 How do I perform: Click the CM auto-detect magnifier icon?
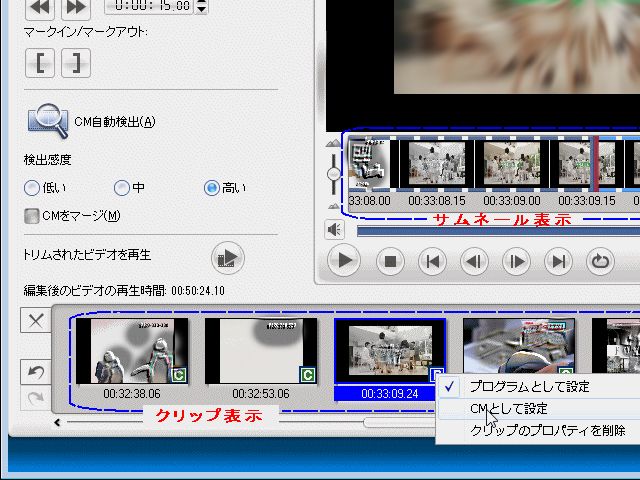47,121
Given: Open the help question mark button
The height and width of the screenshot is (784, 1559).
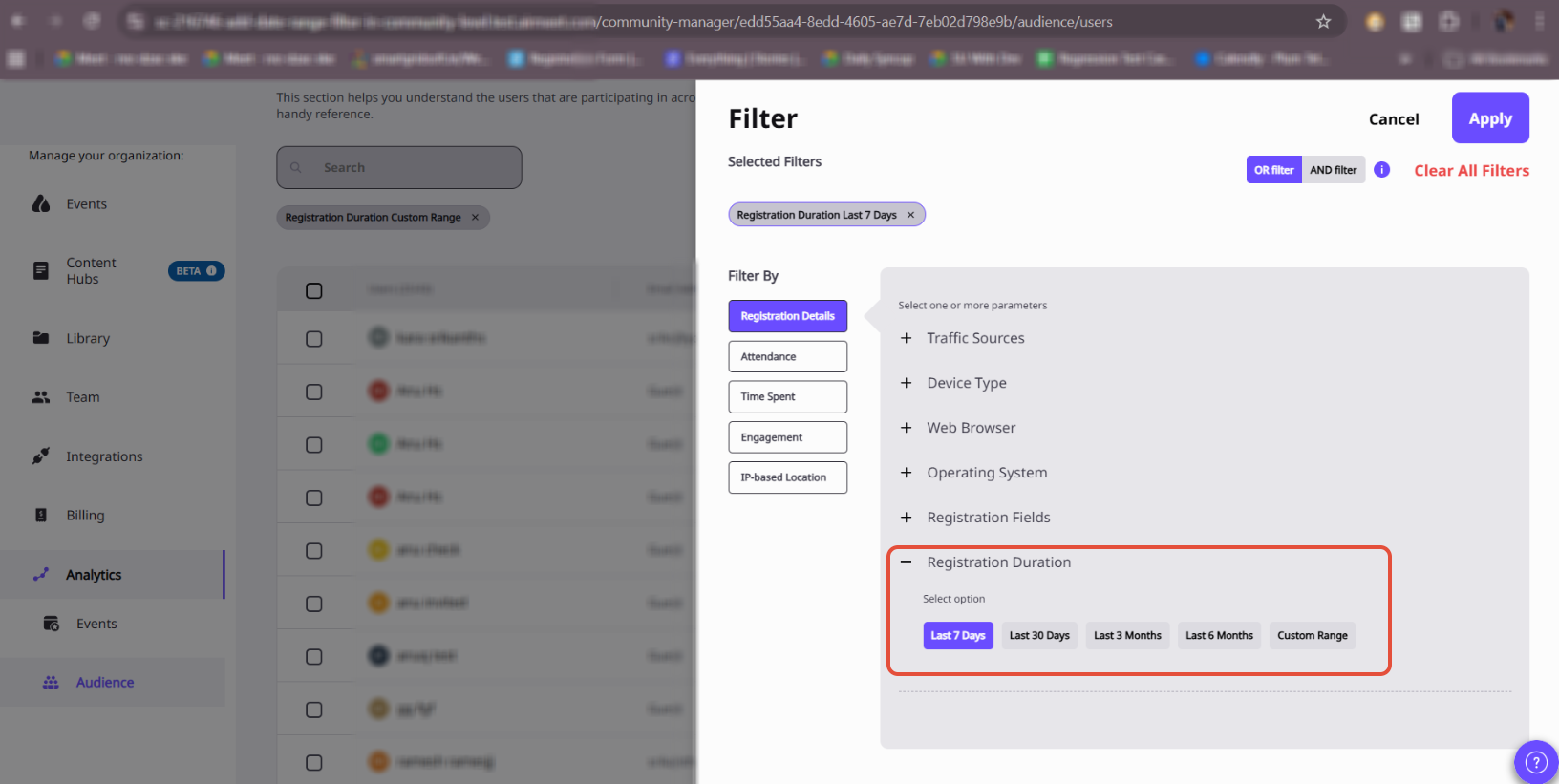Looking at the screenshot, I should click(x=1535, y=762).
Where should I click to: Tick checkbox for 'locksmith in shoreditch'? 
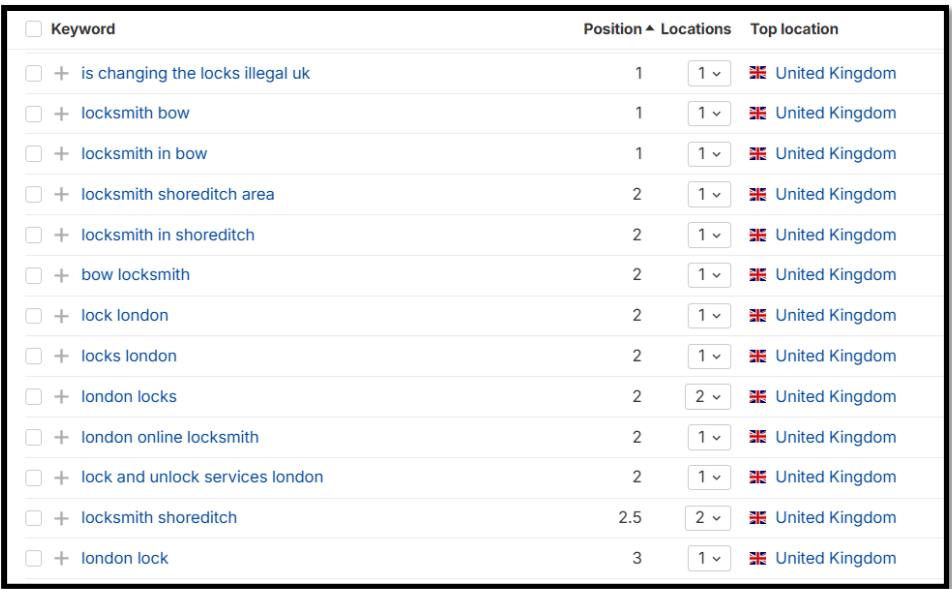(x=33, y=235)
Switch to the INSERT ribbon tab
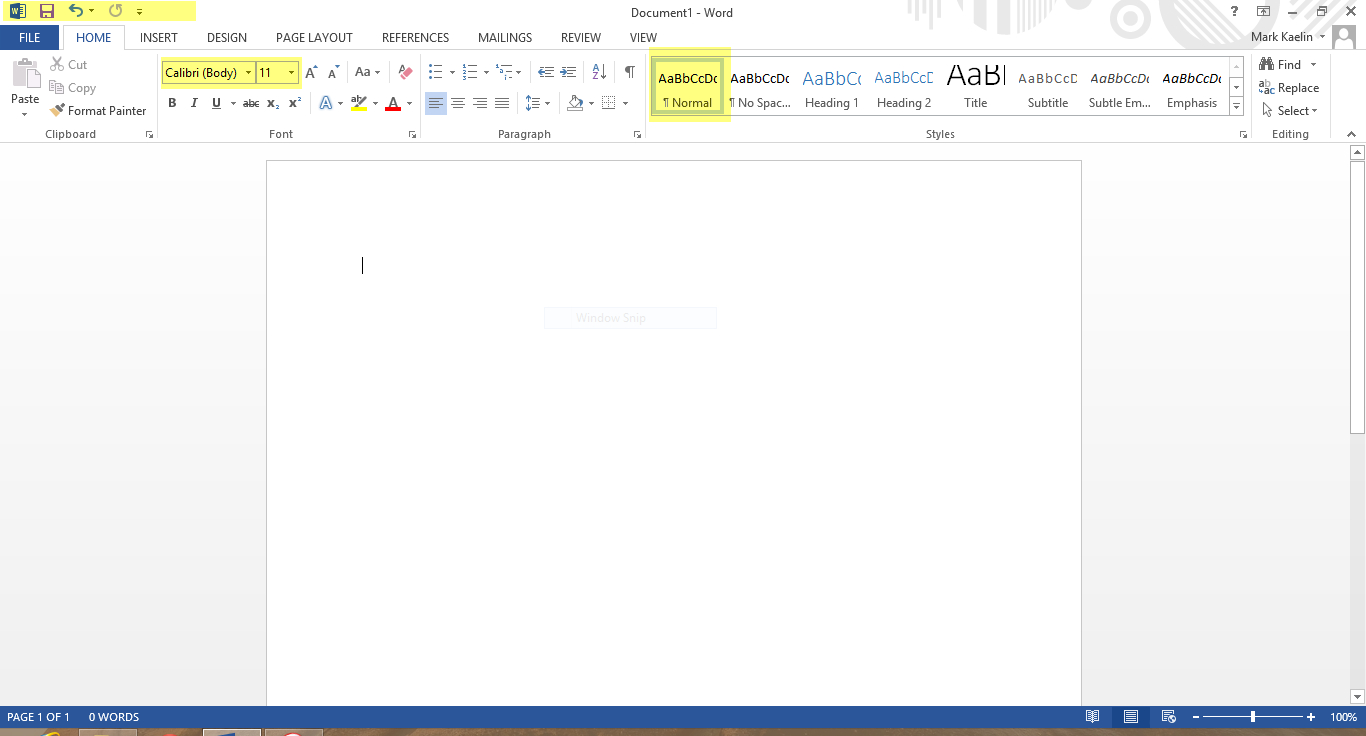 159,38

-- -- --

**Work request**
With the pictures left out, transcribe exactly the lines from the line holding "The height and" through the closing line of the entries.

**Your solution**
The height and width of the screenshot is (784, 1559).
Looking at the screenshot, I should click(x=1535, y=762).
Where should I click to: Tick checkbox for 'locksmith in shoreditch'? 
(x=33, y=235)
Switch to the INSERT ribbon tab
 159,38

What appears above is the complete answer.